The boy winced under the allusion to his home training. He prided himself upon being a gentleman, and, indeed, his home life was all that was delightful. As if he had read his thoughts, the prefect said:

"Do you know the meaning of gentleman-a gentle man? It is not necessarily an inherited quality of birth. It is rather a question of manners, is it not?"

Garrett hung his head. He knew that he had been rude and uncouth.

"Forgive me, sir. I did not mean to be ungentlemanly. But I do not like these boys here. They don't seem to treat me squarely."

"Why? What is wrong?"asked the prefect, now satisfied.

"Oh! I don't exactly know. They all seem inclined to let me alone. Nobody seems to want to have anything to say to me."

"Perhaps that statement is not altogether exact. Have you not annoyed or vexed several of them one way or another? Think now of what you may have done. If you want to get along with St. Cuthbert's boys, you will have to act honorably and above board in everything. Do not for a moment imagine that I am accusing you of anything underhand or mean. I am far from doing so. But boys are quick to discern character-frequently quicker than men. It is a species of intuition with them, and they are rarely deceived. You have been here a month. Do you know of any nicknames among the boys?"

"Yes, sir; several of them. There is Shanks, and Owly, and Pinchey, or Pinchbeck, and a lot more of them."
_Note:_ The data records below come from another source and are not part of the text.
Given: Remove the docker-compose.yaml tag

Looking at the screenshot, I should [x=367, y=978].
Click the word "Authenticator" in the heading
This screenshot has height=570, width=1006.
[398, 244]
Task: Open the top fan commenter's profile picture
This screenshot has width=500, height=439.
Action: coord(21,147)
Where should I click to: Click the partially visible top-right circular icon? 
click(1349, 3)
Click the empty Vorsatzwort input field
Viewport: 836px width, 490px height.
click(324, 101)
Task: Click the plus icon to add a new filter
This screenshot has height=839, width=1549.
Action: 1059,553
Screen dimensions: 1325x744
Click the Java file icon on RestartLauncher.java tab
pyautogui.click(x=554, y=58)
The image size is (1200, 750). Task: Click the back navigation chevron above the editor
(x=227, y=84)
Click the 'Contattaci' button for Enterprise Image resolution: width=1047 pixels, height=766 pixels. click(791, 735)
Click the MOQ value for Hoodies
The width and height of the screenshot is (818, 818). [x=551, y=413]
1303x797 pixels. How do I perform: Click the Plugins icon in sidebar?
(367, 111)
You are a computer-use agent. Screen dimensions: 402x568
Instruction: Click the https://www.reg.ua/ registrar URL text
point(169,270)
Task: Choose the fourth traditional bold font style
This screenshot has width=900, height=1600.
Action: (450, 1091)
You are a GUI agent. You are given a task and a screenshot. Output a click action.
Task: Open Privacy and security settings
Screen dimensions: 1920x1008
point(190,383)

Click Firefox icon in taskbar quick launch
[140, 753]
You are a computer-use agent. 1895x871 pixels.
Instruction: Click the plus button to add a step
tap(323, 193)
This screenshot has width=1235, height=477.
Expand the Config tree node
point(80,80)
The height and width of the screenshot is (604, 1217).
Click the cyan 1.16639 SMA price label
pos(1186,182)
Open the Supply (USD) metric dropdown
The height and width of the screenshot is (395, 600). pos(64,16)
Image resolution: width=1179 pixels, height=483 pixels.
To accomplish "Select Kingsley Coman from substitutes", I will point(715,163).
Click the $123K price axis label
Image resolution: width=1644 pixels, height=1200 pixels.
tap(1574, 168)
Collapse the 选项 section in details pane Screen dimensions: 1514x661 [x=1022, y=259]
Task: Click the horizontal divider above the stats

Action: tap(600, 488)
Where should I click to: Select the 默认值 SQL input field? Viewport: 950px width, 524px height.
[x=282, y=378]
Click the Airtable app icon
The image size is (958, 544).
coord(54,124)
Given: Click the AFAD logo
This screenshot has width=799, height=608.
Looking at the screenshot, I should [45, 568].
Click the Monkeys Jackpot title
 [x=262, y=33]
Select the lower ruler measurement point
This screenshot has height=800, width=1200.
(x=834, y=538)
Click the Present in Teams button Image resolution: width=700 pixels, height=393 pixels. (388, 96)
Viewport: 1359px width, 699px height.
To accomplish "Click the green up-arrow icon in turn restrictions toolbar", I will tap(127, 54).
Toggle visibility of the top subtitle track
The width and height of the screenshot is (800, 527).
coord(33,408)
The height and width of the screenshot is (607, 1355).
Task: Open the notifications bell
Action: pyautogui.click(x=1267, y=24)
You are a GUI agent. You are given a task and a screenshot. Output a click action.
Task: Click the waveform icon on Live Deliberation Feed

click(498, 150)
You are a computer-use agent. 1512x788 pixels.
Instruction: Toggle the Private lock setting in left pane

"Just so. Now, do you not see that each of these boys to whom a nickname sticks has just the characteristic or foible the name indicates?"

"Yes, sir, that is true."

"I am glad you recognize it. You have not as yet developed or shown any particular trait which would give the boys an opportunity of attaching any particular name to you. I should advise you to watch carefully, for, believe me, if they do give you a name, it will not be a pleasant one, and probably it will be one that will sting. At all events it will be one that will show to you your foibles pretty clearly. Watch yourself, therefore, and prevent it if you can."

With this warning the prefect left the boy and went to ring the great bell as first warning for supper. Garrett remained in a "brown study" for some time. Had he taken the prefect's advice he might have saved himself many hours of subsequent regret and remorse.